##### SELECTION

Blackwood belonged to the close circle of people who held prestigious offices connected with the direction of society and of those who benefited from government favours. Thus he was commissioned militia lieutenant in 1787, and then promoted captain in 1800. He held the office of justice of the peace in the District of Quebec several times between 1794 and 1815; in particular he was a magistrate at the time of the special sessions of the peace dealing with the malignant fevers that were raging at Quebec in January 1800. In 1797 he was a member of the jury of the Court of King’s Bench that delivered a guilty verdict against David McLane*, who had been charged with plotting revolution, and in 1812 he presided at the sittings of the Quebec grand jury. In addition Blackwood was often asked to act as a commissioner, whether to set up regulations for pilotage on the St Lawrence (1802–3), build a new market and prison at Quebec (1807–8), receive the oath of allegiance (1812), or administer the Jesuit estates (1814).

All these offices required not only social relationships, but also Blackwood’s participation in political life. Like other important people, when the occasion arose he signed petitions to governors and protectors such as Lord Dorchester [Guy Carleton], Prescott, and Prevost, and to eminent figures such as Prince Edward Augustus. As early as 1788 he had joined with other merchants to denounce the position of the Canadian seigneurs, who were opposed to the creation of an elective assembly in the colony; he and his colleagues demanded such an institution in 1789 and 1790, and he also came out in favour of a non-sectarian university. In 1805, through a by-election occasioned by the death of William Grant (1744–1805), he was elected to the Lower Canadian House of Assembly for the Upper Town of Quebec. It is not known whether his decision to enter the political arena was triggered by the debate on the Gaols Bill [see Jonathan Sewell*]. It is certain, however, that Blackwood, along with some British merchants, had signed a petition asking the Legislative Council to block this bill. Re-elected in 1808 and 1809, Blackwood also ran in 1810 but seems to have withdrawn before polling was completed.

##########
##### DATA LINES

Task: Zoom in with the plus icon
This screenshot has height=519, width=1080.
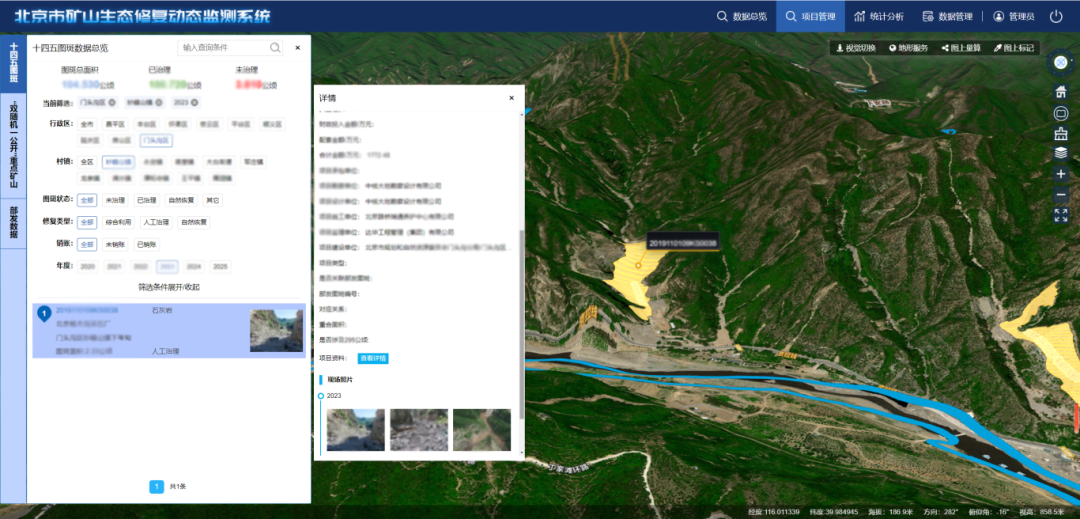Action: click(x=1061, y=174)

##########

*TASK LIST*
a) In the passage about Blackwood, whose death led to the 1805 by-election that put him in the Lower Canadian House of Assembly?
b) Pick up the passage about Blackwood after its final sentence and continue it.
The lines can be set aside.

*SET OF ANSWERS*
a) William Grant (1744–1805)

b)
Except for the 1806 session, when he was frequently absent, Blackwood sat, often as chairman, on committees of the assembly which dealt with matters as varied as the preparation of addresses in reply to the speeches opening the session, regulations to curb the desertions of apprentices (1807 and 1809), port regulations (1807), security of the state (1807, 1808, 1809, and 1810), the by-laws of the Quebec Benevolent Society (1807), construction of a prison at Quebec (1807 and 1809), parliamentary precedents (1807), justice (1807), public accounts (1807 and 1808), the taking of a census and road-building in the Eastern Townships (1807, 1808, 1809, and 1810), trade with the West Indies (1808), the founding of a bank (1808), exchanges between the United States and Canada (1809), weights and measures (1809 and 1810), and speculation on the Quebec markets (1810) .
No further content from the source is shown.